Here are some tips for success when getting your baby to sleep through the night:
- Play active games during the day and quiet games in the evening. This keeps your baby from getting too excited right before bedtime but tires them from the day’s activities.
- Keep activities the same and in the same order, night after night.
- Make every bedtime activity calm and peaceful, especially toward the end of the routine.
- Many babies enjoy bathing right before bedtime, which calms them down.
- Save your baby’s favorite activity for last, and do it in their bedroom. This will help them look forward to bedtime and associate their sleep space with things they like to do.
- Make nighttime conditions in your baby’s bedroom consistent. If they wake up in the middle of the night, the sounds and lights in the room should be the same as when they fell asleep.
- Use white noise machines to create background noise for your baby. This noise will buffer other noises in the home, as well as serve as a cue for your baby to start winding down at night.
- Avoid soothing your baby for long periods when they wake up at night. Sticking around too long will cause your baby to rely on your presence to fall back asleep.
- Work on eliminating nighttime feedings. “90 percent of 6-month-olds can sleep through the night without snacking.” Ask your pediatrician if it is time to start weaning your baby off of nighttime snacking.

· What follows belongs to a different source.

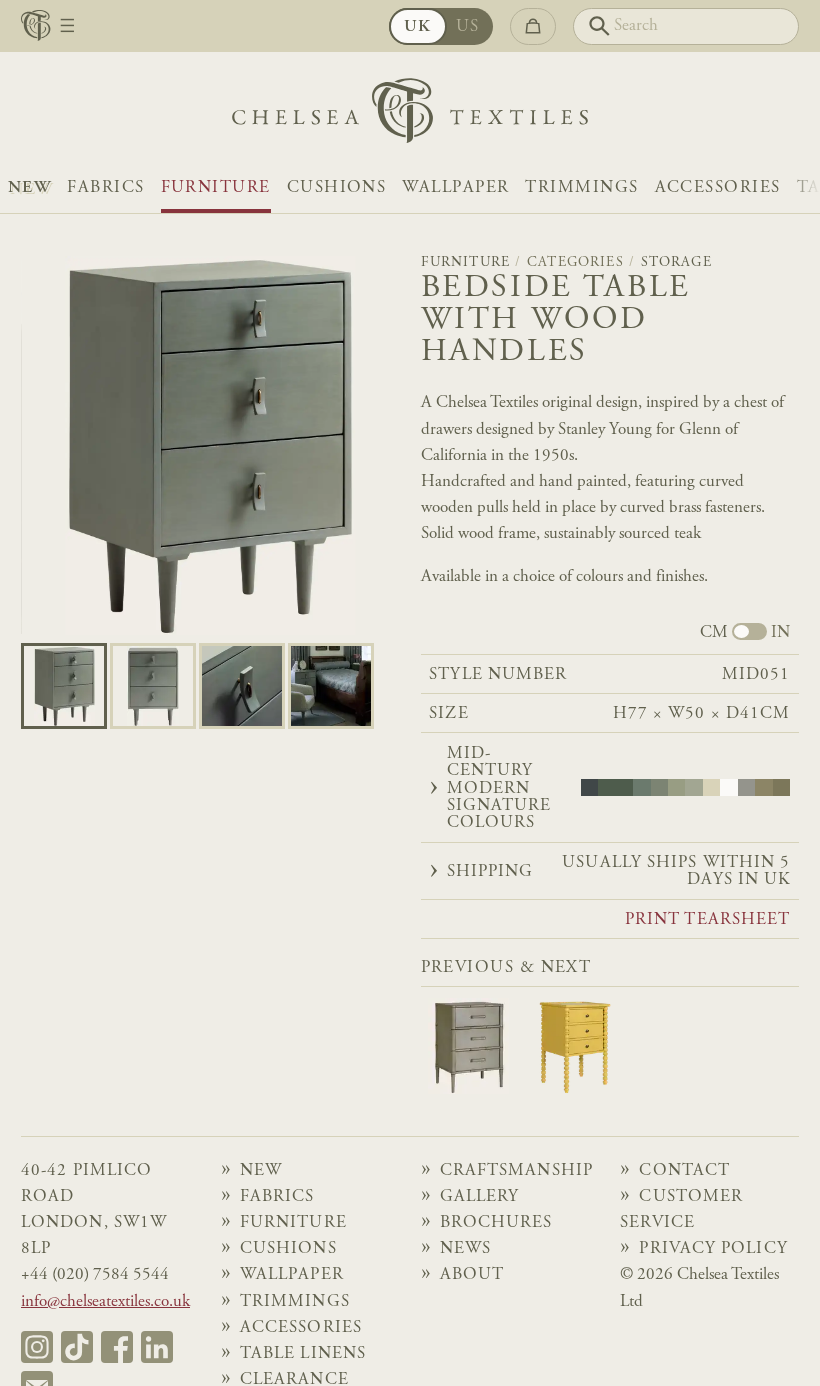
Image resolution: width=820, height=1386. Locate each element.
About (472, 1275)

Getting your baby to sleep through the night can be a long, stressful process. Understanding these tips could help you and your baby get a full night’s sleep. Your sleep should be a priority as well. If you’re feeling exhausted, try reading up on some tips in our blog on Simple Ways to Help Mom Catch Sleep. No matter how tired you get, be sure to follow the ABCs of safe sleep; your baby should sleep Alone, on their Back, in a Clean, Clear Crib.